En cas de tendinite, il est conseillé de consulter son médecin traitant, qui peut orienter vers un kinésithérapeute, un médecin du sport, un médecin spécialiste en rhumatologie ou un chirurgien orthopédiste si nécessaire. En cas de phase aiguë douloureuse, l'application de poches de glace et, si nécessaire, un traitement anti-inflammatoire par voie orale ou en application locale peuvent aider à soulager les symptômes. Les pommades antalgiques ou chauffantes peuvent également apporter un confort temporaire, sans accélérer la guérison. En revanche, ces traitements ne réparent pas le tendon et ne remplacent pas la rééducation.
Par la suite, le traitement repose avant tout sur la rééducation. Contrairement à une idée reçue, il ne faut généralement pas immobiliser complètement le tendon pendant plusieurs mois : "il a besoin d'être sollicité de manière progressive et adaptée. Il s'agit donc plutôt de modifier temporairement l'activité, de réduire les charges ou le nombre de répétitions, de varier les exercices et de corriger certains gestes répétitifs", recommande le docteur William Mamane.
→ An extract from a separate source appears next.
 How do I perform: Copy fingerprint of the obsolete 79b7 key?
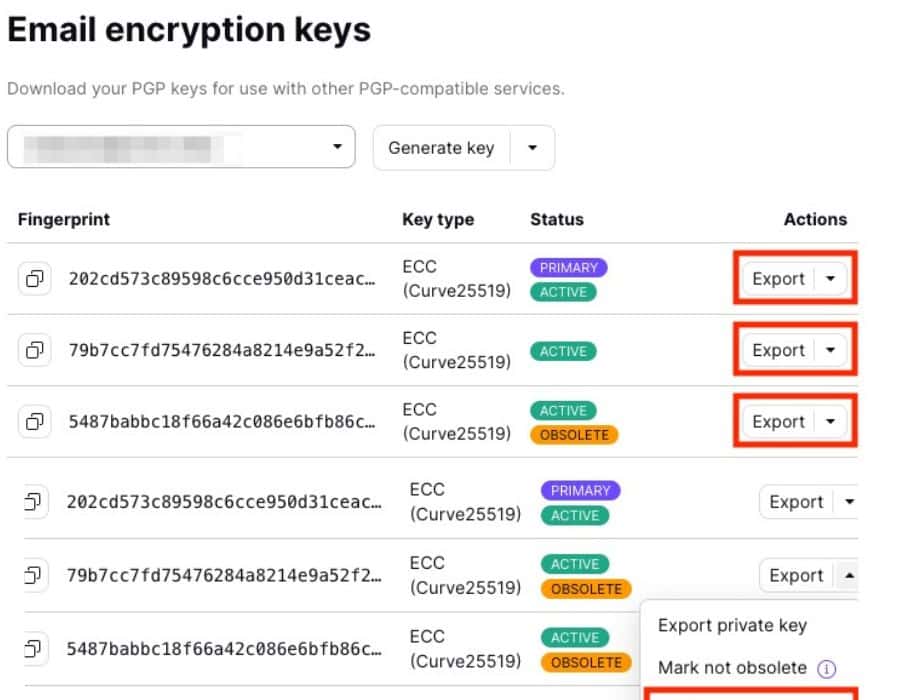click(33, 575)
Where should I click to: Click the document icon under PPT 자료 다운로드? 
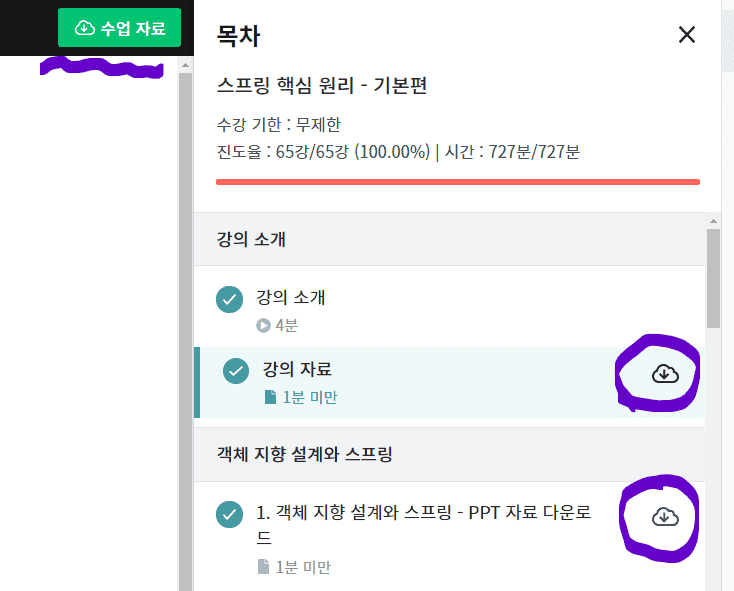tap(264, 567)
Les infiltrations font également partie de l'arsenal thérapeutique, notamment les corticoïdes ou le PRP, même si les résultats de ce dernier restent encore discutés : "Elles visent surtout à soulager localement la douleur et ne réparent pas directement le tendon. Certaines infiltrations peuvent même le fragiliser : les corticoïdes sont notamment contre-indiqués au niveau du tendon d'Achille en raison du risque de rupture", prévient l'expert.
Oui, mais il s'agit d'un repos relatif. "Un repos total prolongé risque d'affaiblir davantage le tendon. Il est généralement préférable d'adapter les mouvements, de prévoir des pauses régulières et de reprendre progressivement les activités de façon encadrée", souligne le chirurgien.
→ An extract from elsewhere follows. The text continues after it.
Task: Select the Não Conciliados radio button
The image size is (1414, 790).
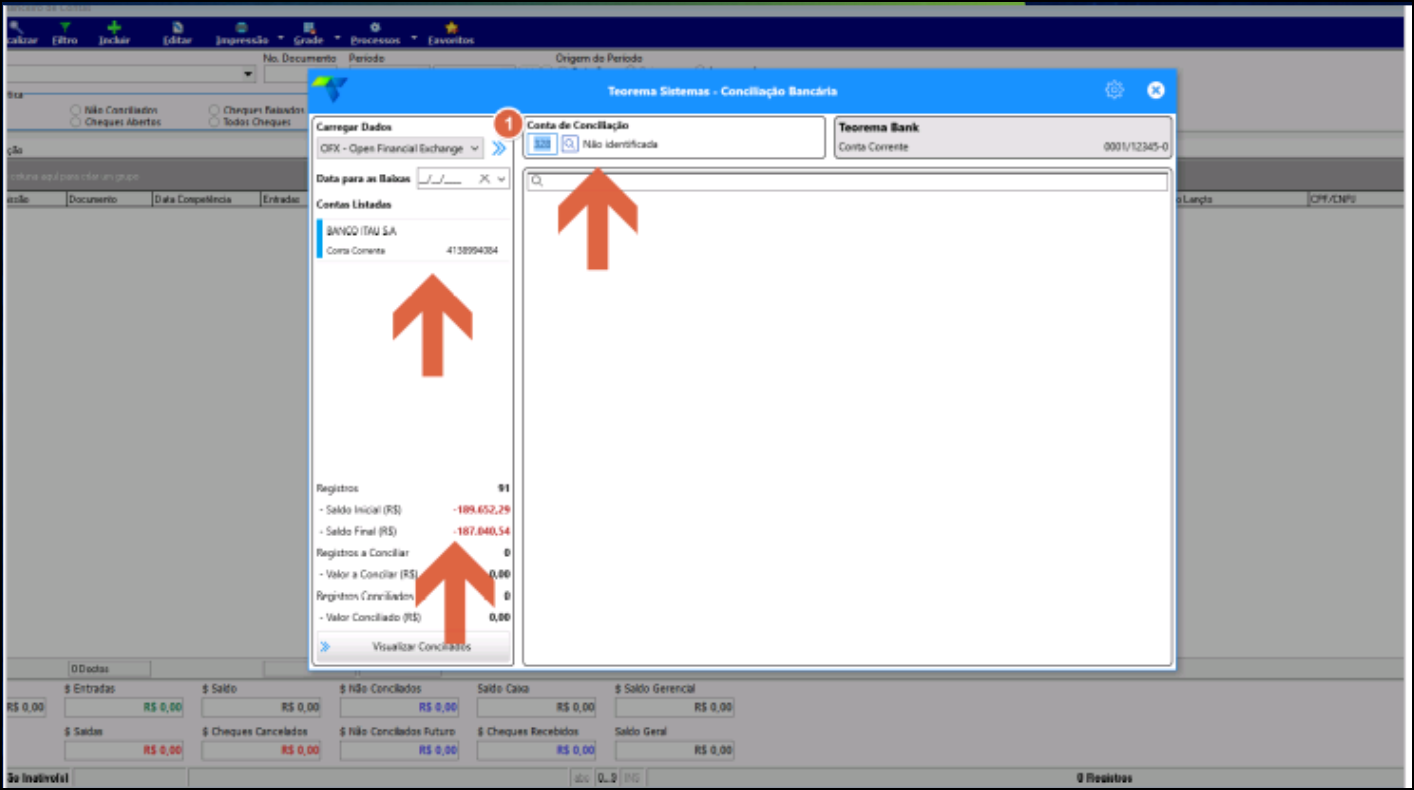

Aucune méthode ne permet de guérir instantanément un tendon. En revanche, plusieurs mesures favorisent une bonne récupération. La meilleure façon d'éviter une récidive est de supprimer la cause de l'apparition d'une tendinite. Cela passe par une reprise progressive de l'activité, un renforcement musculaire adapté sur long terme, une bonne récupération et la correction définitive des gestes responsables. Dans les rares situations où les traitements conservateurs échouent après plusieurs mois, une intervention chirurgicale peut être discutée.
L'intervention chirurgicale est réservée au cas où la tendinopathie devient chronique et que la rééducation ne suffit plus, explique le Docteur William Mamane : "une intervention chirurgicale peut alors être envisagée. On peut notamment réaliser un peignage du tendon afin de stimuler sa cicatrisation ou corriger certains facteurs mécaniques favorisants, par exemple lorsqu'une structure osseuse irrite le tendon".
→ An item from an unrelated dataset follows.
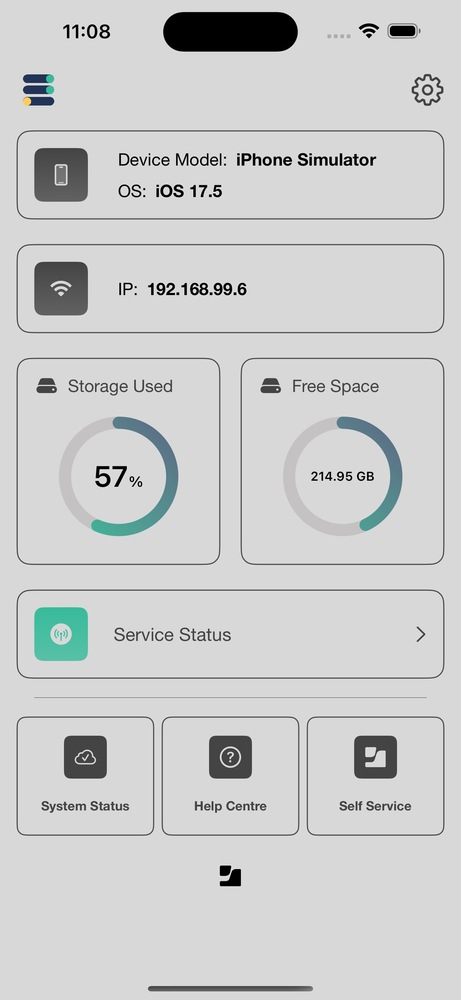Tap the 214.95 GB free space ring
461x1000 pixels.
pyautogui.click(x=342, y=476)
Dans ces situations, la chirurgie peut donc favoriser une meilleure cicatrisation en agissant directement sur le tendon ou sur la cause mécanique qui entretient la lésion. Elle peut ainsi permettre une amélioration durable lorsque les autres traitements ne suffisent plus. Pour autant, elle ne constitue pas une solution permettant systématiquement de guérir plus vite : "une période de cicatrisation et de rééducation reste nécessaire après l'intervention. Elle ne supprime pas non plus totalement le risque de récidive, notamment si les facteurs ayant favorisé la tendinopathie persistent", souligne l'expert.
Une guérison complète ne signifie pas seulement la disparition de la douleur. "Le tendon est considéré comme guéri lorsqu'il retrouve une fonction normale, sans douleur lors des gestes du quotidien ou de la reprise du sport, et que les exercices de renforcement sont réalisés sans gêne", d'après le chirurgien orthopédiste.
L'arrêt de travail dépend du métier exercé. Quelques jours peuvent suffire pour un travail de bureau, tandis que plusieurs semaines sont parfois nécessaires lorsque l'activité sollicite fortement le tendon. Certaines tendinites liées aux mouvements répétitifs peuvent relever d'une maladie professionnelle.